Thursday, August 23, 2007

Model Village

We went to a Postman Pat exhibition the other day. The village of Greendale was faithfully recreated, not quite life-sized (assuming Pat and his neighbours, if they were conscious beings capable of cognitive thought, would be of average human proportions), but certainly big enough for you to amble around.

Press a button on a small stand and Pat waved mechanically at you from a doorway. Press another and the hapless Ted would slowly saw away at a piece of wood in his workshop, while another button resulted in the industrious Mrs Goggins stamping a parcel for the eight-hundredth time that day.

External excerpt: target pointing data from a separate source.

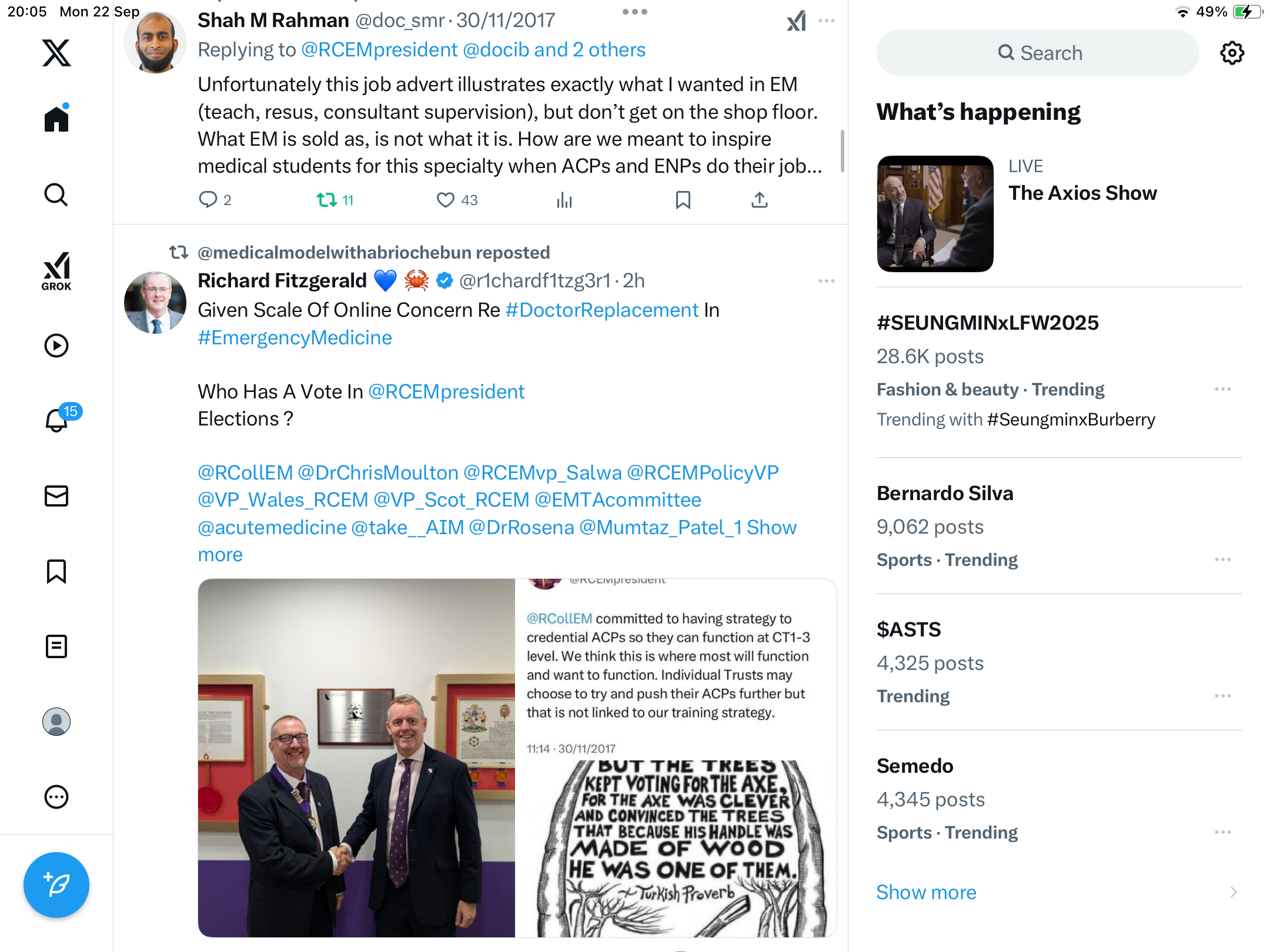Open the #DoctorReplacement hashtag link
Viewport: 1270px width, 952px height.
(602, 310)
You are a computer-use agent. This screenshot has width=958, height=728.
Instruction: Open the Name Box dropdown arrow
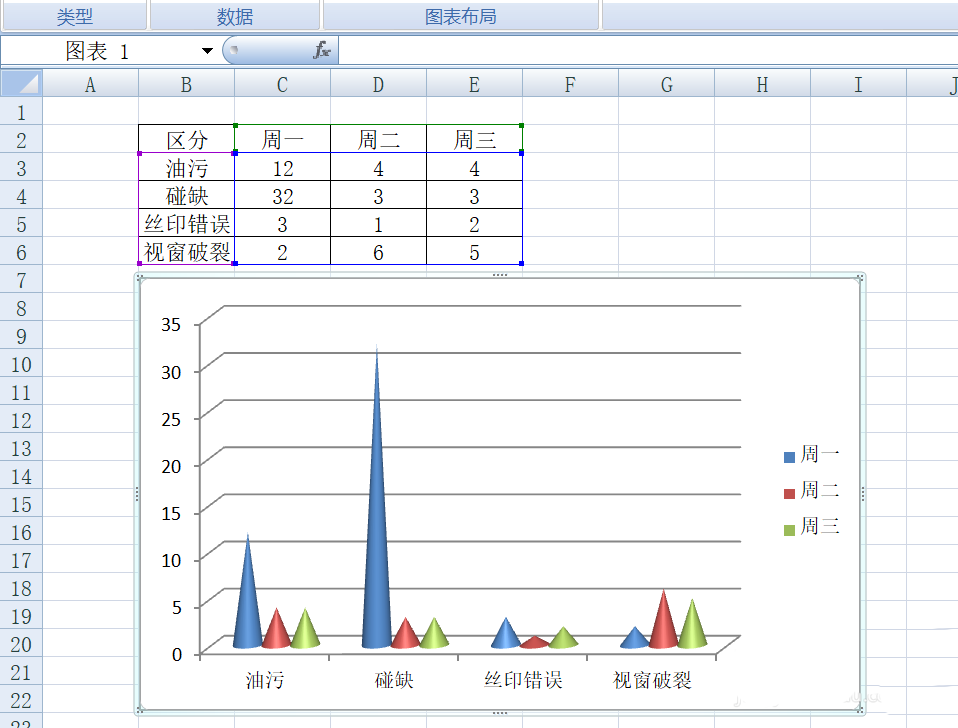point(205,49)
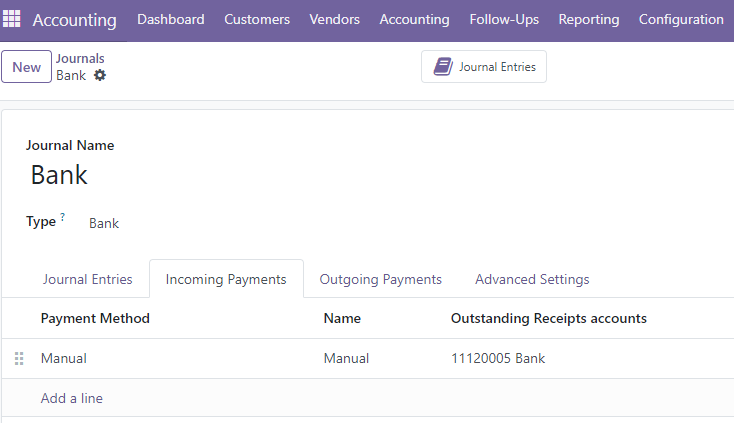
Task: Open the Reporting menu
Action: (588, 19)
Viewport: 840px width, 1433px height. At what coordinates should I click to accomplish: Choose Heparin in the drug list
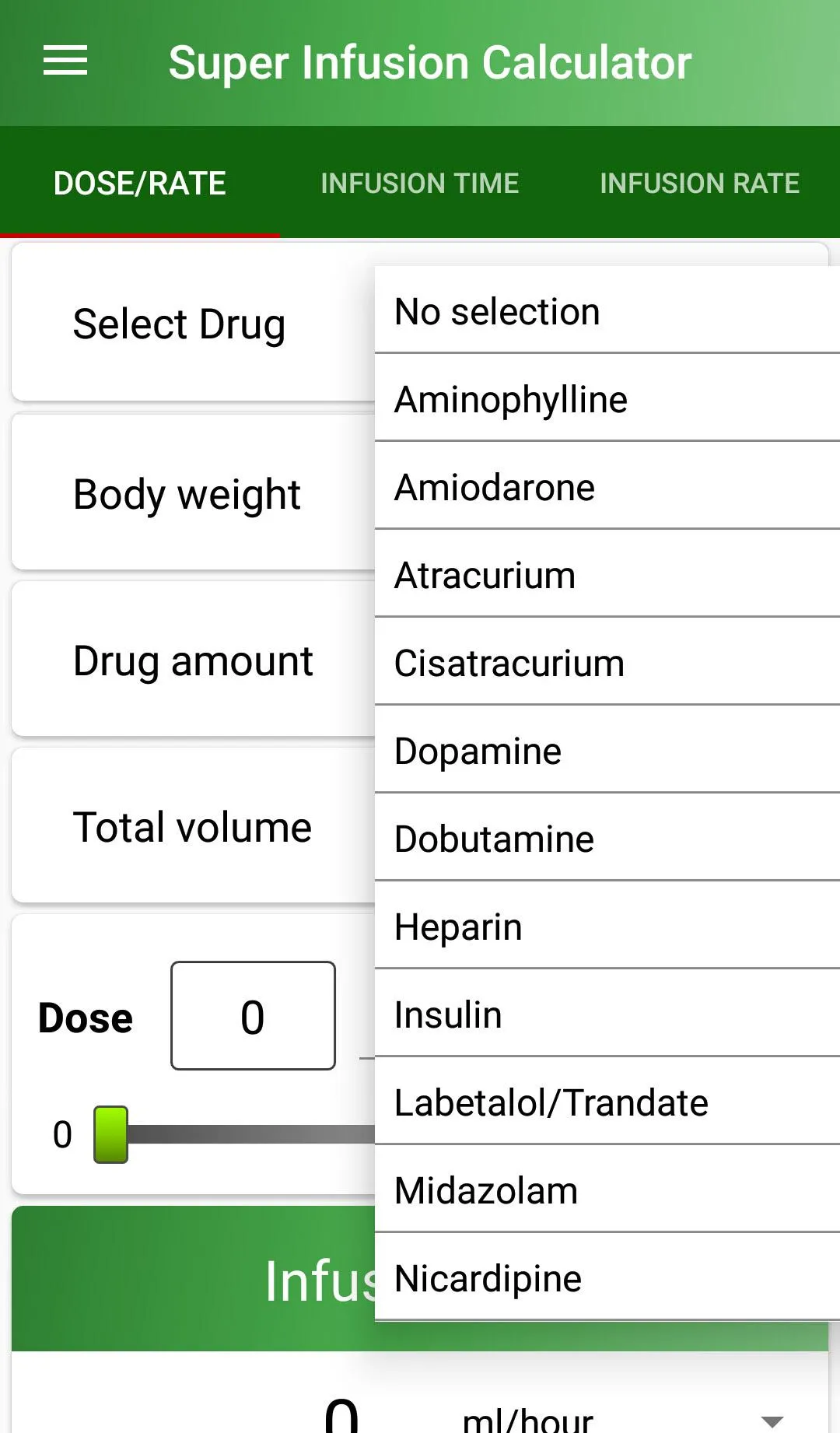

Why can’t everywhere be like Greendale? Everyone was smiling; there was no litter or graffiti or boy-racer cars with those peculiar flashing blue lights underneath. One of the younger residents (a small boy named Bill Thompson) does have a hoodie, but a smile adorns his wooden face, not a scowl, and you can bet that his pockets are full of recently scrumped apples, not firearms.

Among the “Patular” paraphernalia which illustrated the scope of Greendale’s appeal was a collection of themed merchandise and educational material from all around the world. Apparently, Postman Pat is called Postmann Pat in Norway. You learn something new every day.

3 comments:

Anonymous said...

Did little Stevie C like Pat? Or did he have that look of confused horror that my children have when they meet automatons?

Mr Griffles.

Anonymous said...

e.g MP's etc. (OOOHHHH BIT OF POLITICS!)

Mr Griffles

Stevie C said...

I did find Alf particularly terrifying as he looked like he'd just drunk about twenty coffees and his jerky automaton movement wouldn't have looked out of place in the Thriller video. Genuinely sinister.